Directions: Combine in medium bowl & eat!


Lentil Mujadra
1 cup brown or green lentils
1/2 cup extra-virgin olive oil
1 teaspoon cumin seeds
1/2 teaspoon cracked black peppercorns
3 medium red onions, thinly sliced
3/4 cup basmati rice
1/2 teaspoon ground cumin
1/2 teaspoon cayenne pepper
Squeeze of fresh lemon juice
Directions: Rinse lentils + discard broken pieces and debris. In a medium saucepan, put lentils and cold water covering lentils by about an inch. Bring to a boil over medium-high heat, then turn down to a simmer and cook until the lentils are tender but not mushy, about 20 minutes. Drain and set aside.

As the lentils cook, grab a large skillet, put over medium-high heat and add the oil. Heat the oil for a minute, then add cumin seeds and peppercorns, shaking the pan once in a while until the cumin seeds darken lightly, about 1 minute.

Add the onions, sprinkle with a dash of salt and cook until they turn dark caramel brown, stirring often. This will take about 15 minutes. Splash the onions with a little water if they stick to the bottom of the pan.
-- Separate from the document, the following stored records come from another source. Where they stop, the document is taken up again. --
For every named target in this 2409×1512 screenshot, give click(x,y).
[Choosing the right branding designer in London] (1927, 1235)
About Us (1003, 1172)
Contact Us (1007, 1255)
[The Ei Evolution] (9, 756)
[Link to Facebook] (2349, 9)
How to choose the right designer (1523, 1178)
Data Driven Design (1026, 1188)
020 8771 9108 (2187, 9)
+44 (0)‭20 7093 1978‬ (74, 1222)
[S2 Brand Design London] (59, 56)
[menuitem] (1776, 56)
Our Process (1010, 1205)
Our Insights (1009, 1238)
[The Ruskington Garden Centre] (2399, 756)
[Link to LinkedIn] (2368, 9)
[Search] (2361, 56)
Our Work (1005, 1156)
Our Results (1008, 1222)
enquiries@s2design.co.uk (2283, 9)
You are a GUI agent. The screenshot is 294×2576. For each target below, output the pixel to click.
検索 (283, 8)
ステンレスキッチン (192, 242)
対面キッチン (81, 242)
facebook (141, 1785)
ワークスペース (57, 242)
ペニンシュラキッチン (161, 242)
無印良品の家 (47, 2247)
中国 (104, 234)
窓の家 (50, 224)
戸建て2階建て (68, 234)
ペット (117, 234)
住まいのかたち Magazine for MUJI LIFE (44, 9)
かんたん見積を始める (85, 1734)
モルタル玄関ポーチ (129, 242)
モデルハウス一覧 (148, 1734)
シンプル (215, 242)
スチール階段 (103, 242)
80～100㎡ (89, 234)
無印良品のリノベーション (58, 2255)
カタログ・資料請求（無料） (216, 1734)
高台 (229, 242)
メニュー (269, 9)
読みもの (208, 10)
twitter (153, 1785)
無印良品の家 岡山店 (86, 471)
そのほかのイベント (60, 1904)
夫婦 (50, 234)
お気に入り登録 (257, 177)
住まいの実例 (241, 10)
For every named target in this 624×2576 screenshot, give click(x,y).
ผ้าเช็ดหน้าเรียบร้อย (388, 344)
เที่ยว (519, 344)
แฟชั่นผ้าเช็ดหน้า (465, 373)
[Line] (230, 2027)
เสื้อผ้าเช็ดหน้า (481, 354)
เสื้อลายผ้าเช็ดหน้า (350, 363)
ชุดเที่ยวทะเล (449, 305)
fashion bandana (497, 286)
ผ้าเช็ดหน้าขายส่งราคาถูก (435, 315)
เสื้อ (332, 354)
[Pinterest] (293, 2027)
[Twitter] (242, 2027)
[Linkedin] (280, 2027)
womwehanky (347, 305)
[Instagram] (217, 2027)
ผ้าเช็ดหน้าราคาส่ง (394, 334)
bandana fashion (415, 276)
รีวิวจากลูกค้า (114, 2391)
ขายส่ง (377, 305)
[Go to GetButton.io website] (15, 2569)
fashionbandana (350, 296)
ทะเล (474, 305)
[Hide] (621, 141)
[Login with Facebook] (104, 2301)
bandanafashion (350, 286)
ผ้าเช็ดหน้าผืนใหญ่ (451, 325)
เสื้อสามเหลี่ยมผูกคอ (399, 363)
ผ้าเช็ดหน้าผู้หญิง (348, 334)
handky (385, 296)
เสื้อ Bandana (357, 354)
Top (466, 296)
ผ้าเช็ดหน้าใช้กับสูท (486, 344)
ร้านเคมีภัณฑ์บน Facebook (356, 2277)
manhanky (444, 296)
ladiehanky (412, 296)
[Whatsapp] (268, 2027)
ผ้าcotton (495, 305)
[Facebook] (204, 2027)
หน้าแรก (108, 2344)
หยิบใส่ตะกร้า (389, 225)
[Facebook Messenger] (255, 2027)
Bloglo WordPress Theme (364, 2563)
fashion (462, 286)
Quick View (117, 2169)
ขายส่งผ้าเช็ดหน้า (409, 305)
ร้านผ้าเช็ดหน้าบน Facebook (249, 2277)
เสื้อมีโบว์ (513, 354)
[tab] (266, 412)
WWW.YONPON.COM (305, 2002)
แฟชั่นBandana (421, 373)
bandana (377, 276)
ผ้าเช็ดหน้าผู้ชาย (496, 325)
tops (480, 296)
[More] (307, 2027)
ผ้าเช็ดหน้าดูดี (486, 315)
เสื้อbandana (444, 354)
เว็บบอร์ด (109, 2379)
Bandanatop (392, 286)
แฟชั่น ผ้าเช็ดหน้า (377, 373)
They are done when they turn a deep chestnut color and are slightly crispy.

Using a slotted spoon or spatula, remove about half of the onions to a paper towel-lined plate; these are for garnish later. Sprinkle in the ground cumin, cayenne; saute about 1 minute.

Add the uncooked rice, stirring often until some rice grains start to brown. Quickly, add the cooked lentils, 3 cups of water and 1 1/2 teaspoons of salt; bring to a boil. Turn the heat down to low so that the pan is at a simmer, cover and cook 30 minutes. The water should be completely evaporated and rice should be tender.

Turn off the heat, keep the lid on, and allow the rice to steam undisturbed for about 5 minutes. Top with remaining onions and fresh squeezed lemon juice.